Fundraising quickly accelerated: the Iowa Department of Economic Development provided a grant-loan combination of $150,000; the BSVY borrowed $140,000 from a local bank; and many donations were given by visitors and supporters. On February 22, 1989, the BSVY purchased JS-8419, along with some spare parts, for $355,000, and that same day, the railroad announced that JS-8419 would be the first Chinese locomotive exported to the United States. (Note: Sources claim that JS-8419 was the very last steam locomotive to be built at Datong, but according to the book, Locomotives of China – The JF1 and JS Classes, by Robin Gibbons, there were a few other JSs built after it.) Coincidentally, the Valley Railroad (VALE) of Connecticut already had a deal in place with Tangshan to order a modified SY 2-8-2 (No. 1647), and the Knox and Kane Railroad (KKRR) would later follow suit with No. 1658. The two SYs required some re-engineering to abide by strict boiler codes while operating in the Northeastern U.S., but in Iowa, regulations were not as strict; stock-standard Chinese boilers were exempt for hobbyist and tourist usage.

Therefore, No. 8419 was allowed to retain most of its stock-standard aspects, such as the engineer's controls in the left side of the cab.

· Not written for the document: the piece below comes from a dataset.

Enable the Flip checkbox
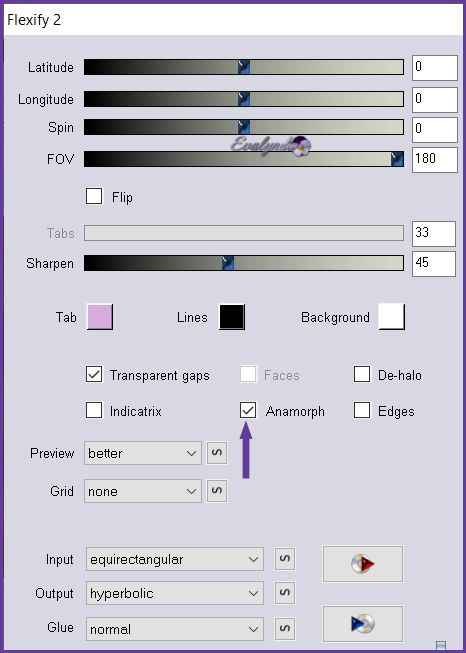 94,196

The locomotive still underwent some modifications prior to shipping: a mechanical stoker was installed—making it the first JS to be fitted with such since JS-6240—water level tri-cocks were installed in the cab, and the asbestos inside the boiler jacketing was replaced with aluminum silicate insulation. Two slogans were painted on No. 8419's tender: one stated ("Blowing cloud overpassing the deep valley" (騰雲越谷一聲啸)); and the other stated ("Dragon in the Blue Seas connecting the friendship between two countries" (碧海游龍雨逆情)). All three Chinese 2-8-2s were to be shipped across the Pacific Ocean by mid-1989, but that year's Tiananmen Square massacre delayed the process of securing a ship.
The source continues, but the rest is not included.